Even after Carruth was allowed to leave medical facilities, it took a while for his life to return to normalcy.

“Even once I was back in my dorm, I was fairly limited in activities because I couldn’t move quickly or perform the way I did before I was sick,” Carruth noted.

“I also couldn’t lift as much,” he added, referring to his current ability to lift weights.

Carruth missed two and a half weeks of school, including Reading Period and the first week of final exams. He worked with Dean of Butler College David Stirk to get extensions for his assignments. He took just one of his scheduled final exams in the spring, postponing the rest until the start of the fall semester.

Carruth is now completely recovered. He has moved past his bout with the disease, but has been contacted by the University this fall to check up on the details of his case as part of the outbreak investigation.

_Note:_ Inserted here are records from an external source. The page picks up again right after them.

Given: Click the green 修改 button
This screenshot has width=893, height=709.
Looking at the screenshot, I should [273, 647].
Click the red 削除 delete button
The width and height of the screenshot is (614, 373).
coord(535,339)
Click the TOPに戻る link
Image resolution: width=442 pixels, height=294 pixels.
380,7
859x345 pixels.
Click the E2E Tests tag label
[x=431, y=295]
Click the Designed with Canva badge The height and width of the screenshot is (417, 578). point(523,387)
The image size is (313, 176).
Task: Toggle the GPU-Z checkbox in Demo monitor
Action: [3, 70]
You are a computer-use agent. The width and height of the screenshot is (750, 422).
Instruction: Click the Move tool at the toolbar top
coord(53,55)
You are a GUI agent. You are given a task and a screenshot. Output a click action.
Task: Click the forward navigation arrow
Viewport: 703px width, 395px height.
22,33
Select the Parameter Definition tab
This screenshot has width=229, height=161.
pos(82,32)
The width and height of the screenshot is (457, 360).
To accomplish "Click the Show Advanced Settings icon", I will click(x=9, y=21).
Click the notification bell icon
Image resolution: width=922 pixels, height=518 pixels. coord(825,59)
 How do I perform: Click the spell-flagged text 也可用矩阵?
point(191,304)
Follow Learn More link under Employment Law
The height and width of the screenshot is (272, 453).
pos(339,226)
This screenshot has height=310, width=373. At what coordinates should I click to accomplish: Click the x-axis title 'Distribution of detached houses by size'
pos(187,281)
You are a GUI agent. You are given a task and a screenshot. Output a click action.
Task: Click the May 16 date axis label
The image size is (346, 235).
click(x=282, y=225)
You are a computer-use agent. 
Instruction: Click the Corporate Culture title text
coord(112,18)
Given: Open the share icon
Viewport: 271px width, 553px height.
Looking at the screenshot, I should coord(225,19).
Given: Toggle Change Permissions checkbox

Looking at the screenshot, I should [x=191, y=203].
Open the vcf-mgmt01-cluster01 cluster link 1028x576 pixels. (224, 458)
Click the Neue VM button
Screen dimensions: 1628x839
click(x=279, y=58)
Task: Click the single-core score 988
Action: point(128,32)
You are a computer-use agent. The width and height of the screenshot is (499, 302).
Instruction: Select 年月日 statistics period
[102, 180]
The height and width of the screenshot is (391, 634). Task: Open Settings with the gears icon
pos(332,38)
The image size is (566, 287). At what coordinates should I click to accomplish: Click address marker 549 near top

“I know they’re keeping detailed logs of all the information of all the patients — what groups I’m involved in, what eating club I’m in and all sorts of stuff like that — so that they could place any sorts of connections between different cases,” Carruth said.

It’s not clear where he contracted the bacteria that caused his illness, Carruth said, since bacterial meningitis is a difficult disease to track. “They asked me a whole bunch of questions and told me it could be passed through carriers, so there’s no way of knowing who I was around that had it that was carrying it,” he said.

An estimated five to 25 percent of the general population can carry meningococcal bacteria in their noses and throats without manifesting symptoms, a recent University health advisory email said. Because it is possible to become infected from close contact with a person who may not appear to have the illness, the University is recommending all students who experience high fever, stiff neck or headache to report to UHS immediately.

“I was with him all through Lawnparties as well, and he went from being 100 percent perfectly healthy to practically dead in a matter of like 15 hours,” Rubin said. ”It is the fastest, most unsettling disease I’ve seen in my life.”